GARDNER et al. v. MARCUM.
C. Rob Marcum sued Dan Gardner, Jay Steele, and DG Productions, LLC (“DGP”) (collectively, the “defendants”), claiming that he was entitled to the return of $50,000 he had loaned to the defendants. The trial court initially granted summary judgment to the defendants, and we reversed on appeal in light of the unresolved factual conflicts as to the nature of the parties' transaction.1 On remand, the trial court granted Marcum's motion for summary judgment.2 The defendants appeal, claiming that the trial court erred because (i) Marcum either entered into a binding contract to invest the money or was estopped by his promise to invest from demanding the money be returned, (ii) Gardner and Steele were not individually liable, (iii) material issues of fact remain as to whether the $50,000 was a loan or an investment, (iv) Gardner's manager had no authority to bind defendants to a revocable investment agreement, and (v) the trial court improperly considered arguments not within the four corners of Marcum's original complaint. For the reasons set forth below we affirm the grant of summary judgment against DGP. We reverse the grant of summary judgment against Gardner and Steele because Marcum has failed to establish as a matter of law that they are individually liable.
“To prevail at summary judgment, the moving party must demonstrate that there is no genuine issue of material fact and that the undisputed facts, viewed in the light most favorable to the nonmoving party, warrant judgment as a matter of law.” 3 Our review of the evidence is de novo.4
The pertinent facts are set forth in our previous decision:
[I]n August 2003, Dennis Kurtz, the personal manager for Dan Gardner, a musician, approached Marcum regarding investing up to $150,000 in an album by Gardner. Marcum gave Kurtz a check for $50,000, made payable to “DG Productions, LLC,” to be used for “producing, releasing, and promoting” Gardner's album. Marcum characterized the $50,000 as an “advance,” stating that the
initial funds were to be used by Gardner solely for the production, release, and promotion of the album, conditioned on the satisfactory completion of negotiations of an agreement between Gardner and me. If an acceptable agreement was finalized guaranteeing to me some security interest in the album and a proper return on my investment, I expected to invest an additional $100,000.
In an affidavit, Kurtz agreed that the $50,000 was an advance, referring to it as “a conditional investment,” and stated that “the $50,000 advanced by Marcum, and any further investment by him, were expressly conditioned upon the completion of negotiations of an acceptable written contract between Gardner and Marcum.” According to Kurtz, if the parties were unable to finalize a written agreement as to all terms, Marcum would not make any further investment and “Gardner would have to return Marcum's $50,000.” Gardner, conversely, characterized the $50,000 as “partial payment” and “the first of three investment installments with the understanding that a formal written agreement would be negotiated.”

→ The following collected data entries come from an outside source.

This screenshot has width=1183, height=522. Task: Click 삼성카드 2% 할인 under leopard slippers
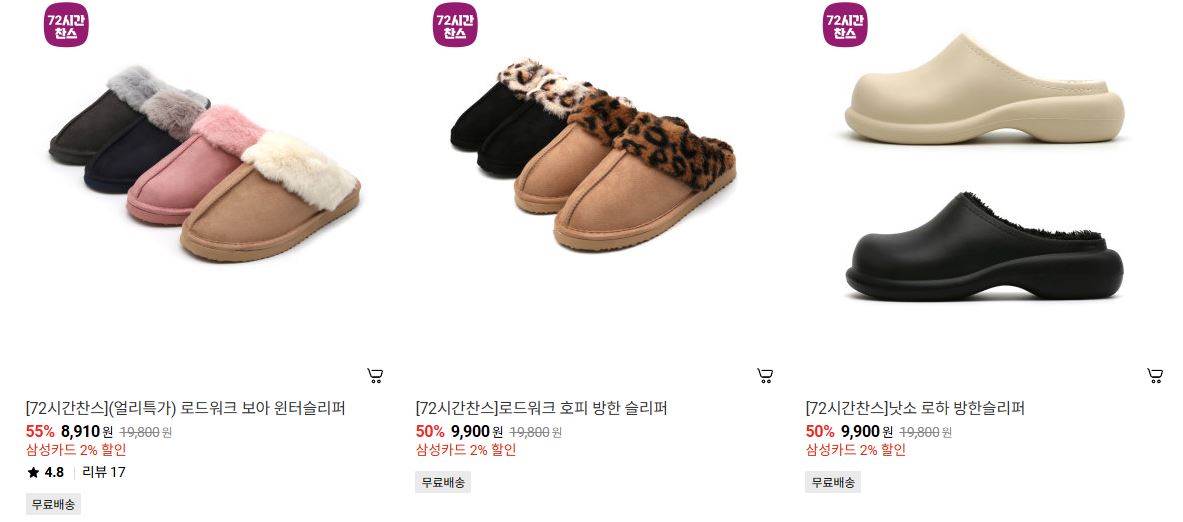tap(466, 450)
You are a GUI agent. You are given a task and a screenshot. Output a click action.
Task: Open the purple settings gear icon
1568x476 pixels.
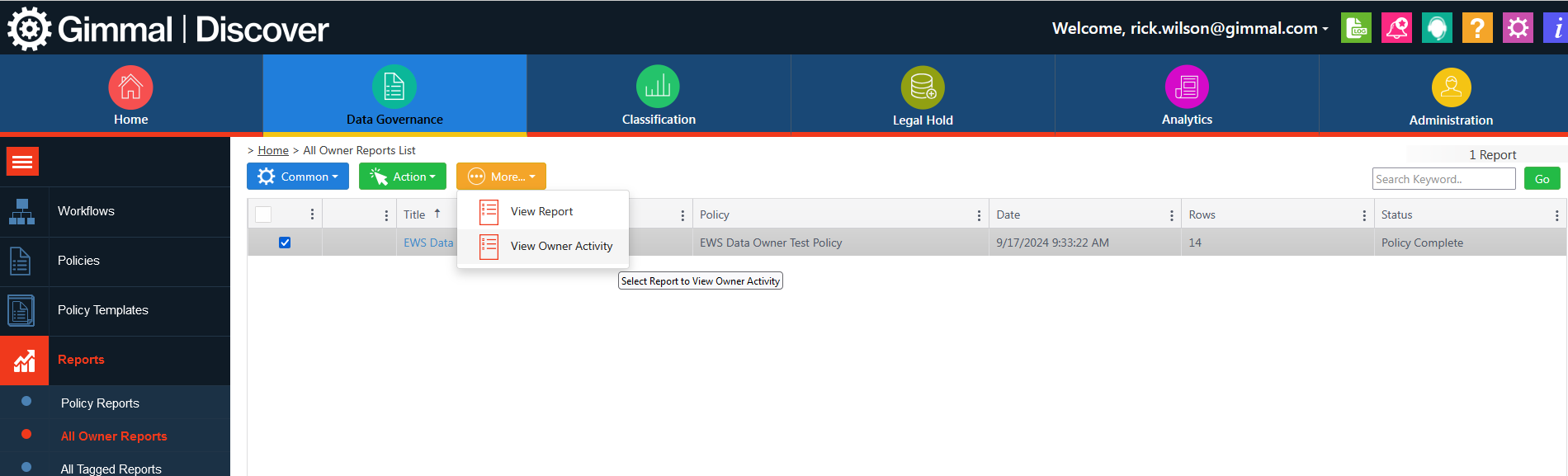click(1517, 28)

The parties were unable to agree upon the terms of a formal written agreement. Marcum demanded that Gardner return the $50,000, but Gardner refused. Gardner maintains that although the money was used “to fund the production, marketing, and distribution of the project,” the project ultimately was unsuccessful because Marcum failed to complete his investment. Marcum alleges that a portion of the $50,000 was spent on items unrelated to the production, promotion, and release of the album, including cosmetic dentistry and a personal computer.5
1. The defendants contend that the trial court erred in concluding that no contract was formed as a matter of law because the parties failed to assent to the terms. We disagree.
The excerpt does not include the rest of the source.